- _WHAT YOU SHOULD DO_: The entries that follow include a run beginning at the line with "Open the export dropdown arrow" and ending at the line with "has width=1000, height=887."; restate that run word for word and leave the rest out.

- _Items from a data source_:
-- Opening Marker --

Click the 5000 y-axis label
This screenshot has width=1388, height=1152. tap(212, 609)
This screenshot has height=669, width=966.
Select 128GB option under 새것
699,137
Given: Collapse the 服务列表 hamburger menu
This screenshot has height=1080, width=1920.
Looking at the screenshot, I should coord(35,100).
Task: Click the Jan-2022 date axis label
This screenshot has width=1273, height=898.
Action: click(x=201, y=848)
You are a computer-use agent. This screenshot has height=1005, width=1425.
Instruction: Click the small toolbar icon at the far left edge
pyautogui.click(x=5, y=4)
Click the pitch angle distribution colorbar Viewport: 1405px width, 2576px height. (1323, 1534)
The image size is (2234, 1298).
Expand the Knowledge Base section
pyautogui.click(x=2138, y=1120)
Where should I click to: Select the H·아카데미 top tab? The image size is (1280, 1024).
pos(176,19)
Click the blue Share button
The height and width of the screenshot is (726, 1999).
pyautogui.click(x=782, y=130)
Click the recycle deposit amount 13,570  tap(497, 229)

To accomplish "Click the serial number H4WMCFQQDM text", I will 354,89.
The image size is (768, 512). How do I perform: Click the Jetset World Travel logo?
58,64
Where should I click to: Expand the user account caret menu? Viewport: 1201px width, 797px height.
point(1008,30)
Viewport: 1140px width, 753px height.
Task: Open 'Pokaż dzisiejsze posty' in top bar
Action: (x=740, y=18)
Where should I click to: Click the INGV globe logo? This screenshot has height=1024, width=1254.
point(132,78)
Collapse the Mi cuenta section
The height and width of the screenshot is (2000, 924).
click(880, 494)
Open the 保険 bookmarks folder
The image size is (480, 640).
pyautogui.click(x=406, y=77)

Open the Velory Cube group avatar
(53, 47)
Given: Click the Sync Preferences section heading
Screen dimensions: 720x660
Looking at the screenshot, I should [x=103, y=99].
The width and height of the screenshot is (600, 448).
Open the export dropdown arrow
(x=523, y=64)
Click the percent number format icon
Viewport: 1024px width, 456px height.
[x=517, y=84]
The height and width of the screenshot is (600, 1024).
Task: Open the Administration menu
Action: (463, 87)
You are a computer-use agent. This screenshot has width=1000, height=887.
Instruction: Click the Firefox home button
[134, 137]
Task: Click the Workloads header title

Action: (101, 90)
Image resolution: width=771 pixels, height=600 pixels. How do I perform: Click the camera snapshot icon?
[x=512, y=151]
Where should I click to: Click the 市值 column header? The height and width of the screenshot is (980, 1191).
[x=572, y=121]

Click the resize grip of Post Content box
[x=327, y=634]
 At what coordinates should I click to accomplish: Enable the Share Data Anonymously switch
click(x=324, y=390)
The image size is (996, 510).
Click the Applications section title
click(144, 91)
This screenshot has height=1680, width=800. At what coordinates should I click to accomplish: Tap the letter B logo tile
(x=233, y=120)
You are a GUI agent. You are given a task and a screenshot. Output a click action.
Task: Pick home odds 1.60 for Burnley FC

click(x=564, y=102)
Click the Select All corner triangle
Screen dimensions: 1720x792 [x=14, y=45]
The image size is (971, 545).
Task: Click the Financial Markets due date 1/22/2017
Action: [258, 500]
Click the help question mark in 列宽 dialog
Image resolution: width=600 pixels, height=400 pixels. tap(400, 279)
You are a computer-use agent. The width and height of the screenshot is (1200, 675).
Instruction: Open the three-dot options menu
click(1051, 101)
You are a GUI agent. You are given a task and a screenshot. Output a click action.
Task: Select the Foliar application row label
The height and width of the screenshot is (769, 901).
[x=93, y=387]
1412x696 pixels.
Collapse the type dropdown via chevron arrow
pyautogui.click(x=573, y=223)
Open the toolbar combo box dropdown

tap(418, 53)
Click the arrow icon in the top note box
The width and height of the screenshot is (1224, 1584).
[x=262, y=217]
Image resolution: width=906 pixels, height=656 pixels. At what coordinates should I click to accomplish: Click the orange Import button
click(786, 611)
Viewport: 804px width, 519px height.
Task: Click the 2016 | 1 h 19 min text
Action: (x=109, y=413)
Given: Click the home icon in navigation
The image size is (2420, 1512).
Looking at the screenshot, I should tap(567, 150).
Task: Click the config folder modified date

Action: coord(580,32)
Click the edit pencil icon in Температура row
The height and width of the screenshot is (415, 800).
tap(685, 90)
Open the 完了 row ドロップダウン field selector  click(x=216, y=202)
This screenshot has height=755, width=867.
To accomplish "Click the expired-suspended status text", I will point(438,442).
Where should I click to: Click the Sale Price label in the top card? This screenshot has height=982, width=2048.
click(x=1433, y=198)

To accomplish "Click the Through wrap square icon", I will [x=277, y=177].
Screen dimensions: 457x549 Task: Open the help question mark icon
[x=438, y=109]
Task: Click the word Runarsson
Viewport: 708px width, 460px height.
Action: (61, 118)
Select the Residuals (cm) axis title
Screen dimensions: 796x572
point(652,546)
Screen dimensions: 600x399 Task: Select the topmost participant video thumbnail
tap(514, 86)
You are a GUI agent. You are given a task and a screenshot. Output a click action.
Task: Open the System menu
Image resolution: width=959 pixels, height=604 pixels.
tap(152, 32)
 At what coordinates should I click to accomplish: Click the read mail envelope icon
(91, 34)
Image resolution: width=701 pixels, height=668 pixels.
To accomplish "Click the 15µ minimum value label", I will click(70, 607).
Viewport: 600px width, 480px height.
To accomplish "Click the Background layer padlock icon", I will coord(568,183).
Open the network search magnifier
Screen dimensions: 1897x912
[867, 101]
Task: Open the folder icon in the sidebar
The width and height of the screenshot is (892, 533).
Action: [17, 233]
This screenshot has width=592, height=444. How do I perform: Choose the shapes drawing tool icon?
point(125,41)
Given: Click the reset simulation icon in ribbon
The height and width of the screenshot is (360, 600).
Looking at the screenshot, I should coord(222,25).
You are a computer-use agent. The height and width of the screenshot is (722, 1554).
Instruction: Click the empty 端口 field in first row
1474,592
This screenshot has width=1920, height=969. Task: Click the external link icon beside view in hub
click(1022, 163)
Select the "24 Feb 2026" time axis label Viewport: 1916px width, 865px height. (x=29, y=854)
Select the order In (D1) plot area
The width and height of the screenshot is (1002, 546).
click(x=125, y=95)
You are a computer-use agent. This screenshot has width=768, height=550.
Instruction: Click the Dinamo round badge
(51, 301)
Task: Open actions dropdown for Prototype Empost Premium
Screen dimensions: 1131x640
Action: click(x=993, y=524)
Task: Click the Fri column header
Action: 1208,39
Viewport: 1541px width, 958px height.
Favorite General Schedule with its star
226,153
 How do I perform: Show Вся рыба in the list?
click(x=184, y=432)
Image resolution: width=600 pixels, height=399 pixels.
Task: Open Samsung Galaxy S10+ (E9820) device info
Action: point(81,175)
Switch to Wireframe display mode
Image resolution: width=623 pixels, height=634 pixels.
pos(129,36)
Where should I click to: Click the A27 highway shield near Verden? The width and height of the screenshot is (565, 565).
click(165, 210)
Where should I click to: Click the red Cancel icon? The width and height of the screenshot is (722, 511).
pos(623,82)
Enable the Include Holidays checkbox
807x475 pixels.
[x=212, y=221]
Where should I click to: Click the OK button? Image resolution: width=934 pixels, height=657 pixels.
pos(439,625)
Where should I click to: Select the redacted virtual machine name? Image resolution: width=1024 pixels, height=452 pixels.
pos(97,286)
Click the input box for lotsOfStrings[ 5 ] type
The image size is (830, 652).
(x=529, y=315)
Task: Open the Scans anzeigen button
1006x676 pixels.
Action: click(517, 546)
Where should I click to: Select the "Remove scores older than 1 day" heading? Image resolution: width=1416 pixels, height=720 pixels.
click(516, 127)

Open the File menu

-- Closing Marker --

- _SOLUTION TO THIS TASK_:
Open the export dropdown arrow
(x=523, y=64)
Click the percent number format icon
Viewport: 1024px width, 456px height.
[x=517, y=84]
The height and width of the screenshot is (600, 1024).
Task: Open the Administration menu
Action: (463, 87)
You are a computer-use agent. This screenshot has width=1000, height=887.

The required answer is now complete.